--- DATA FOR THIS EXERCISE ---

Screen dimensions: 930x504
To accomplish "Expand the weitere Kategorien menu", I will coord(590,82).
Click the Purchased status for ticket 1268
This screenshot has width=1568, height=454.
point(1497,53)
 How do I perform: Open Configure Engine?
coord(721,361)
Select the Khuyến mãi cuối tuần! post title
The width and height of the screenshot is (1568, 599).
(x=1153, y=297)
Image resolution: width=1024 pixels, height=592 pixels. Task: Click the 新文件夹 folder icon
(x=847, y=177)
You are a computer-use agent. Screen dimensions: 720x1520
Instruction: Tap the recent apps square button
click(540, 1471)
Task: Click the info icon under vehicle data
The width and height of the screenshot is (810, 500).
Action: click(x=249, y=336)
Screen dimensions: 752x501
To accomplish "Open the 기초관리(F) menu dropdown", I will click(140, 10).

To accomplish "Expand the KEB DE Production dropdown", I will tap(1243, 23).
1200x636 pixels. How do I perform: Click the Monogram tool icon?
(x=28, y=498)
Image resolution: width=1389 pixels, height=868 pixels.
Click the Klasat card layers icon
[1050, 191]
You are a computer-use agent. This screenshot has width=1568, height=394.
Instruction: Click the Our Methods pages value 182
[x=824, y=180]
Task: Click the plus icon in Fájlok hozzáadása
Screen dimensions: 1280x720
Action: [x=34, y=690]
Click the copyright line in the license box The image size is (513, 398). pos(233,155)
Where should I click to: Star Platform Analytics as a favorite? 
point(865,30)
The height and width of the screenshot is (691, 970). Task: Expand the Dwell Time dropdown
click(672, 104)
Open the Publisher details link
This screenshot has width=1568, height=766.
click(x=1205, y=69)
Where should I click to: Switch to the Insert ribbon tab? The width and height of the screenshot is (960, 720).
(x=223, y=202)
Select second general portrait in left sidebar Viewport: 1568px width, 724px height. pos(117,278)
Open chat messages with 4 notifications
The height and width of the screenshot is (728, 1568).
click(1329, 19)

---

[EXERCISE GOAL]
Quote every line of the data, word for word.

[EXERCISE RESULT]
Screen dimensions: 930x504
To accomplish "Expand the weitere Kategorien menu", I will coord(590,82).
Click the Purchased status for ticket 1268
This screenshot has width=1568, height=454.
point(1497,53)
 How do I perform: Open Configure Engine?
coord(721,361)
Select the Khuyến mãi cuối tuần! post title
The width and height of the screenshot is (1568, 599).
(x=1153, y=297)
Image resolution: width=1024 pixels, height=592 pixels. Task: Click the 新文件夹 folder icon
(x=847, y=177)
You are a computer-use agent. Screen dimensions: 720x1520
Instruction: Tap the recent apps square button
click(540, 1471)
Task: Click the info icon under vehicle data
The width and height of the screenshot is (810, 500).
Action: click(x=249, y=336)
Screen dimensions: 752x501
To accomplish "Open the 기초관리(F) menu dropdown", I will click(140, 10).

To accomplish "Expand the KEB DE Production dropdown", I will tap(1243, 23).
1200x636 pixels. How do I perform: Click the Monogram tool icon?
(x=28, y=498)
Image resolution: width=1389 pixels, height=868 pixels.
Click the Klasat card layers icon
[1050, 191]
You are a computer-use agent. This screenshot has width=1568, height=394.
Instruction: Click the Our Methods pages value 182
[x=824, y=180]
Task: Click the plus icon in Fájlok hozzáadása
Screen dimensions: 1280x720
Action: [x=34, y=690]
Click the copyright line in the license box The image size is (513, 398). pos(233,155)
Where should I click to: Star Platform Analytics as a favorite? 
point(865,30)
The height and width of the screenshot is (691, 970). Task: Expand the Dwell Time dropdown
click(672, 104)
Open the Publisher details link
This screenshot has width=1568, height=766.
click(x=1205, y=69)
Where should I click to: Switch to the Insert ribbon tab? The width and height of the screenshot is (960, 720).
(x=223, y=202)
Select second general portrait in left sidebar Viewport: 1568px width, 724px height. pos(117,278)
Open chat messages with 4 notifications
The height and width of the screenshot is (728, 1568).
click(1329, 19)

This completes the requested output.